Nutty Judge of the Week
It's common to see signs on courtroom doors instructing those who enter to shut off their cell phones. Often those signs are accompanied by a warning: if your cell phone rings audibly, it will be confiscated. (The judicial authority to steal an offending cell phone is unclear, but who wants to fight that battle?)
Fortunately, it isn't common for a judge to arrest everyone in the courtroom when nobody will admit ownership of a ringing phone.
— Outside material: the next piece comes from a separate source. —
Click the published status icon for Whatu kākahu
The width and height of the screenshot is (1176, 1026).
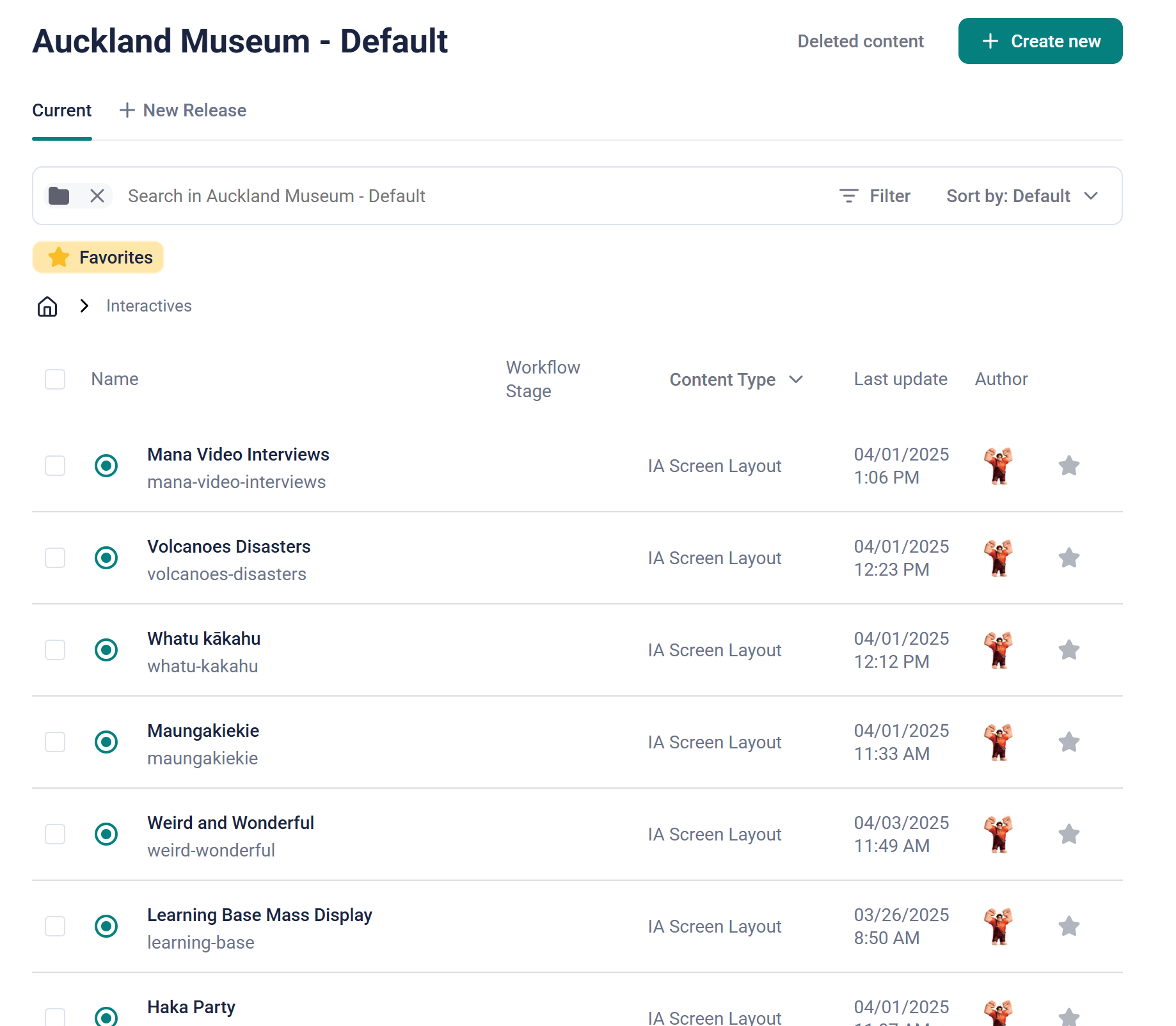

[Robert] Restaino, who became a full-time judge in 2002 after serving part-time since 1996, was hearing domestic violence cases when a phone rang. "Everyone is going to jail," the judge said. "Every single person is gong to jail in this courtroom unless I get that instrument now. If anybody believes I'm kidding, ask some of the folks that have been here for a while. You are all going."When no one came forward, the judge ordered the group into custody and they were taken by police to the city jail, where they were searched and packed into crowded cells. Fourteen people who could not post bail were shackled and bused to the Niagara County Jail in Lockport, a 30-minute drive away.
A judge who thinks mass jailings are the best way to respond to his own irritation -- without probable cause or even an individualized suspicion that each of the 46 detainees had done something wrong -- deserves to lose his job. Thankfully, Restaino lost his.